<<<<

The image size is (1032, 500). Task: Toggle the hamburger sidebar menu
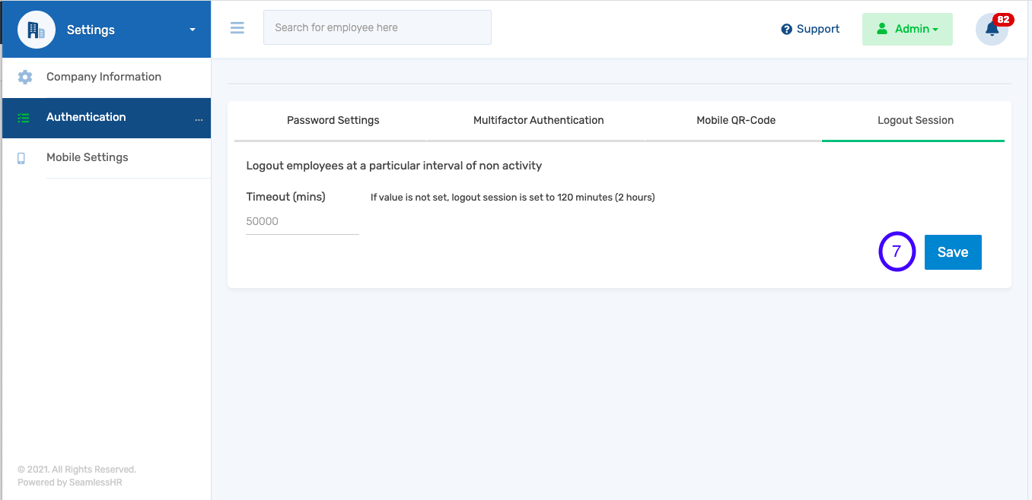pyautogui.click(x=237, y=28)
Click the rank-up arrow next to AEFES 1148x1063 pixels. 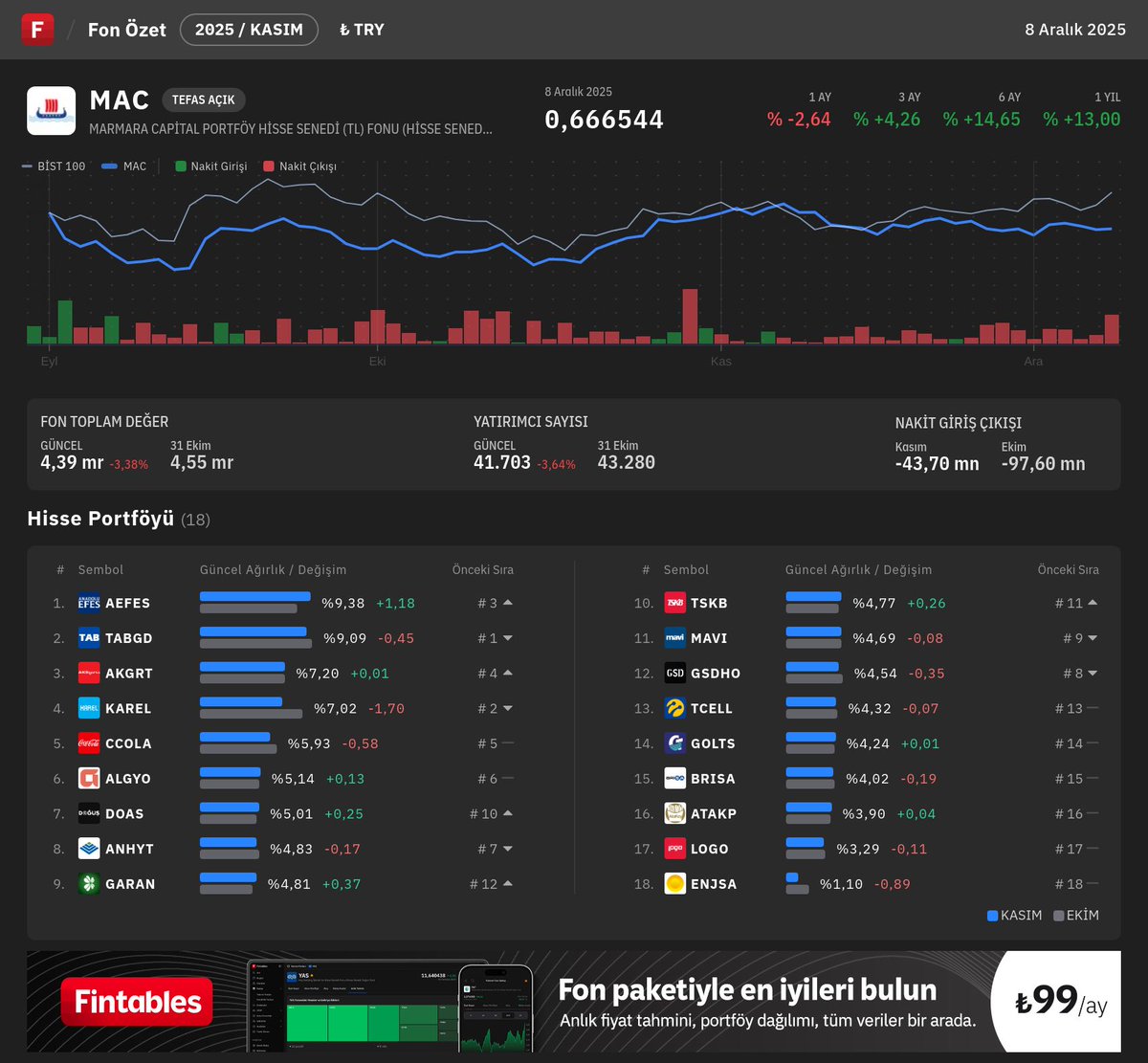click(510, 601)
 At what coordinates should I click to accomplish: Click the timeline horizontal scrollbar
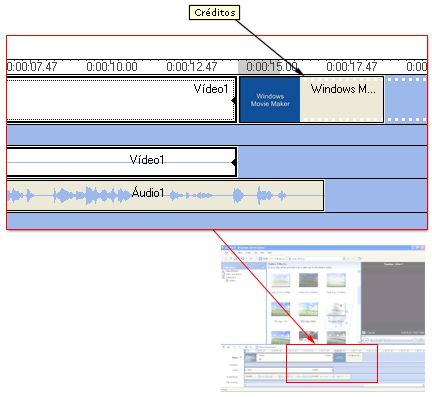pos(334,386)
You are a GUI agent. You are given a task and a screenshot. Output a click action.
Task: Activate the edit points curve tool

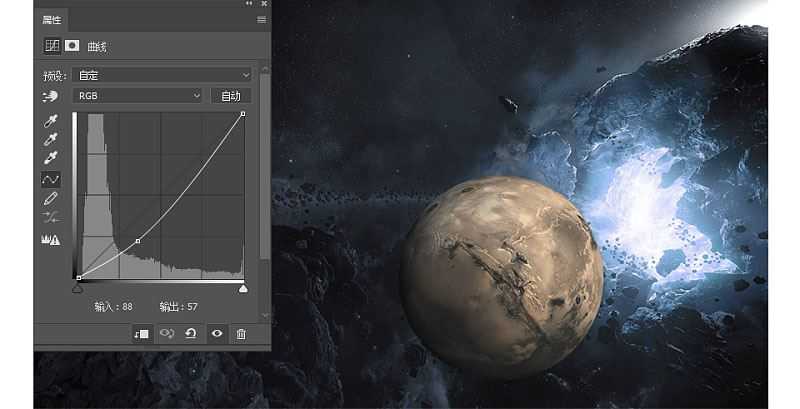tap(50, 179)
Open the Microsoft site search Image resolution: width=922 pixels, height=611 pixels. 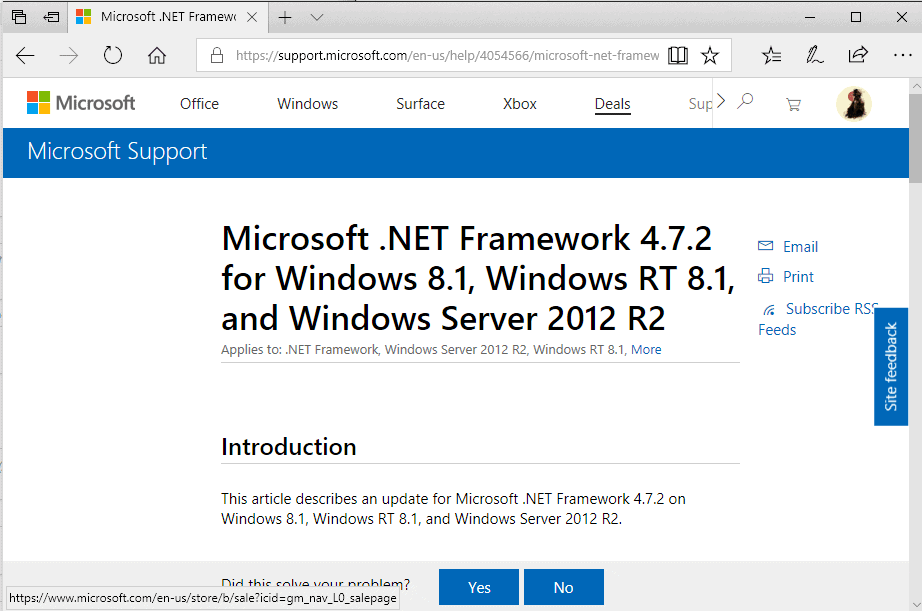click(x=745, y=103)
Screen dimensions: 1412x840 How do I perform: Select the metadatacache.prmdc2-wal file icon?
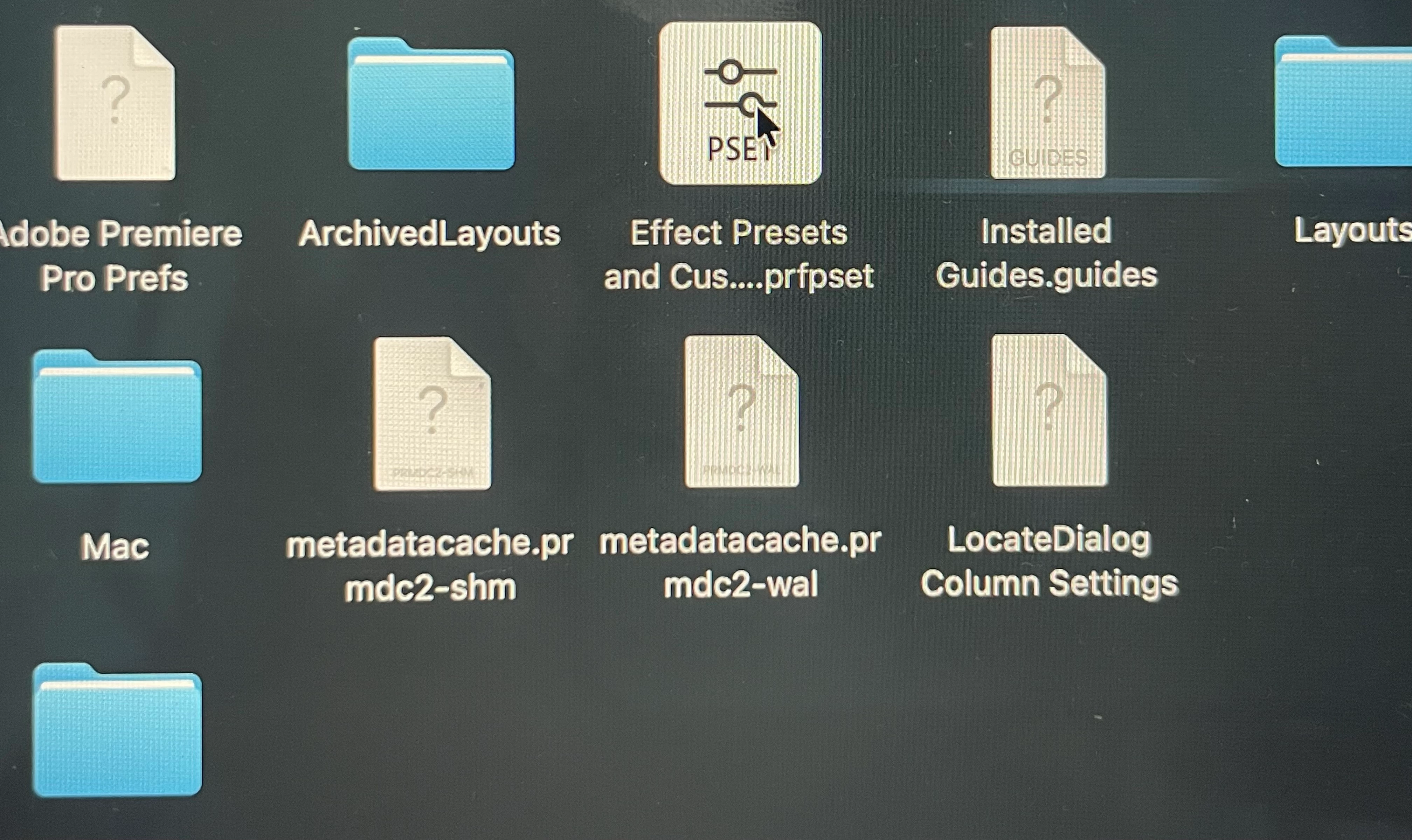tap(741, 411)
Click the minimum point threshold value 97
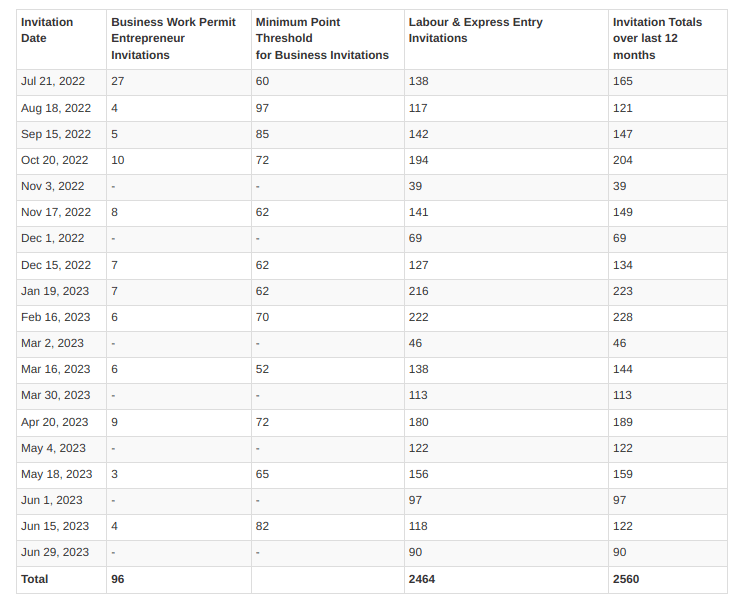 [x=263, y=108]
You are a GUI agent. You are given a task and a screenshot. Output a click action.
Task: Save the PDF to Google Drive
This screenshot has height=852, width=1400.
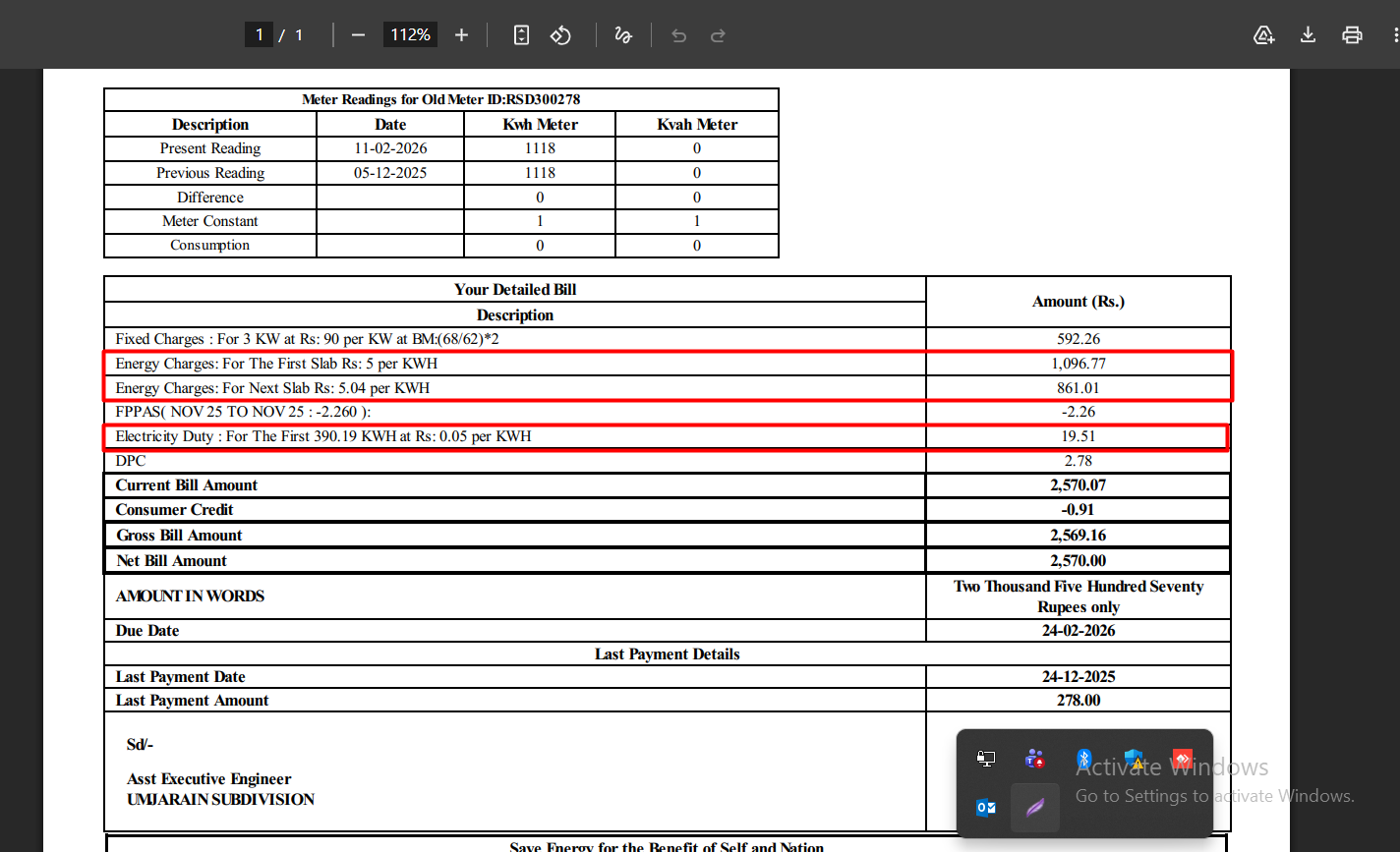1264,35
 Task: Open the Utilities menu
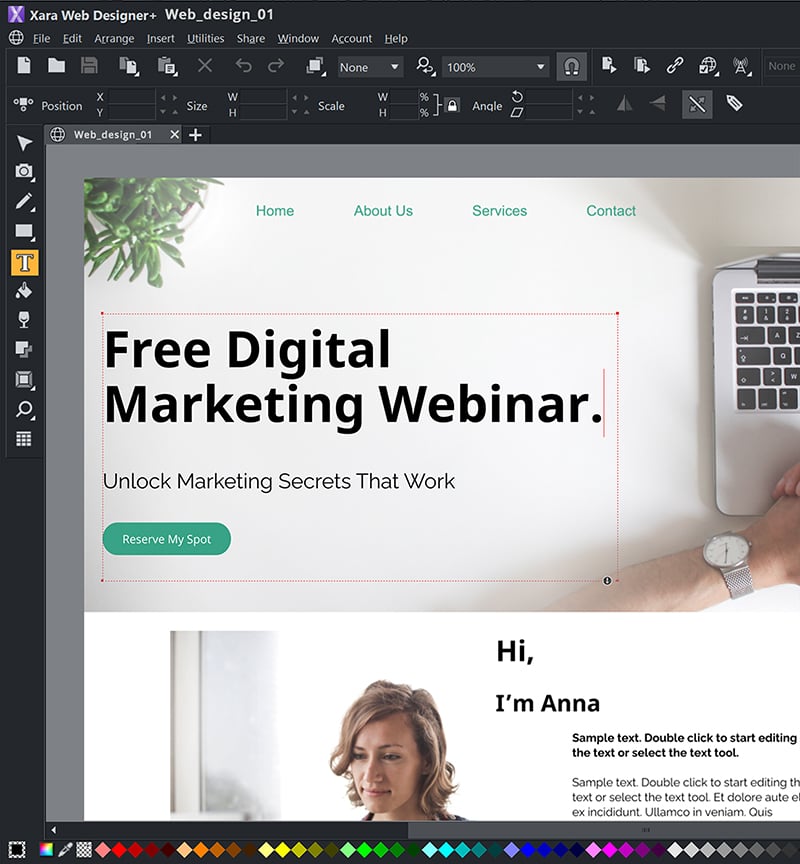point(205,38)
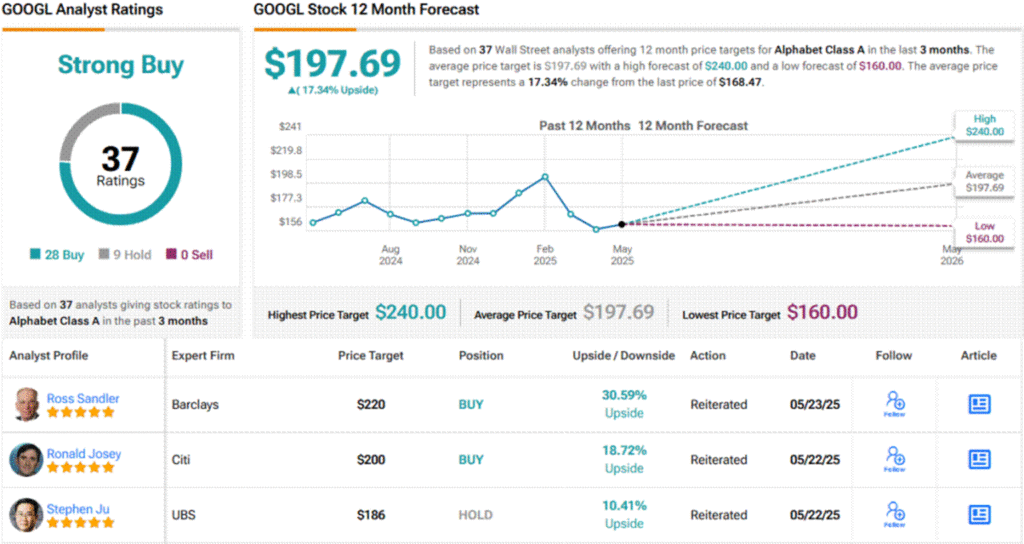Image resolution: width=1024 pixels, height=544 pixels.
Task: Click Stephen Ju's profile photo
Action: coord(26,515)
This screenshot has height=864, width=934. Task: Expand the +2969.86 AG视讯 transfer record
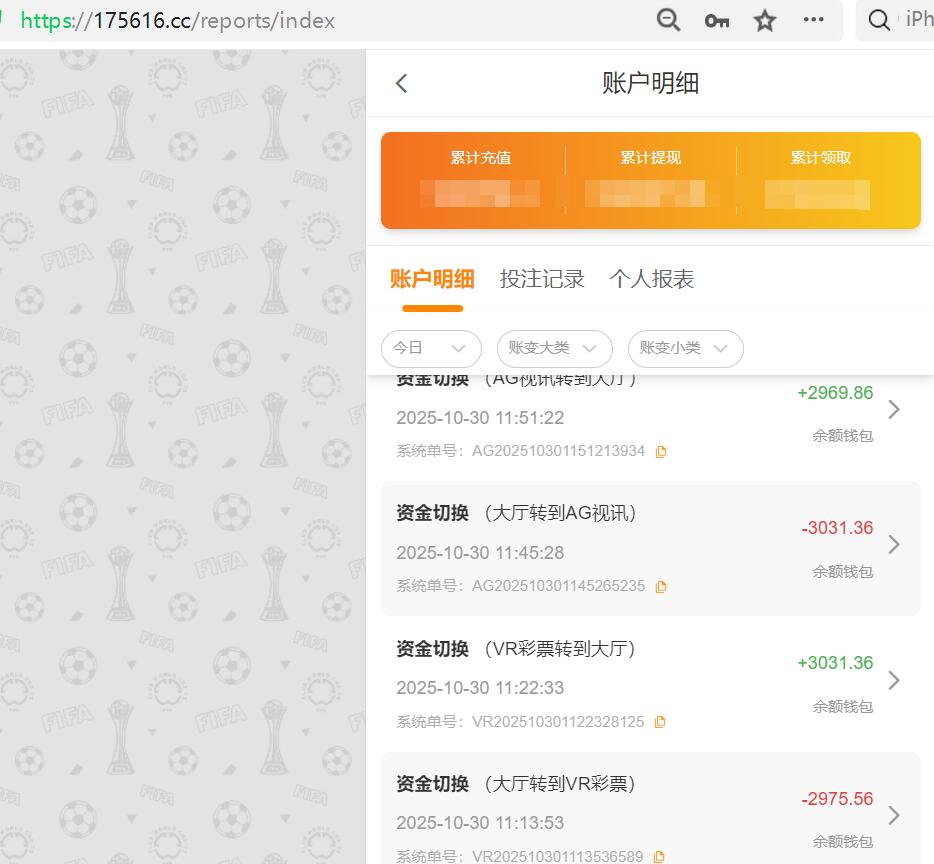point(893,409)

>>>>

**WHAT YOU ARE ASKED TO DO:**
Begin with the line that contains "This screenshot has height=864, width=934." and copy every line through the end of the listing, exactly as written, both ends included. Pictures are not part of the copy.

**RESPONSE AREA:**
This screenshot has height=864, width=934. Task: Expand the +2969.86 AG视讯 transfer record
point(893,409)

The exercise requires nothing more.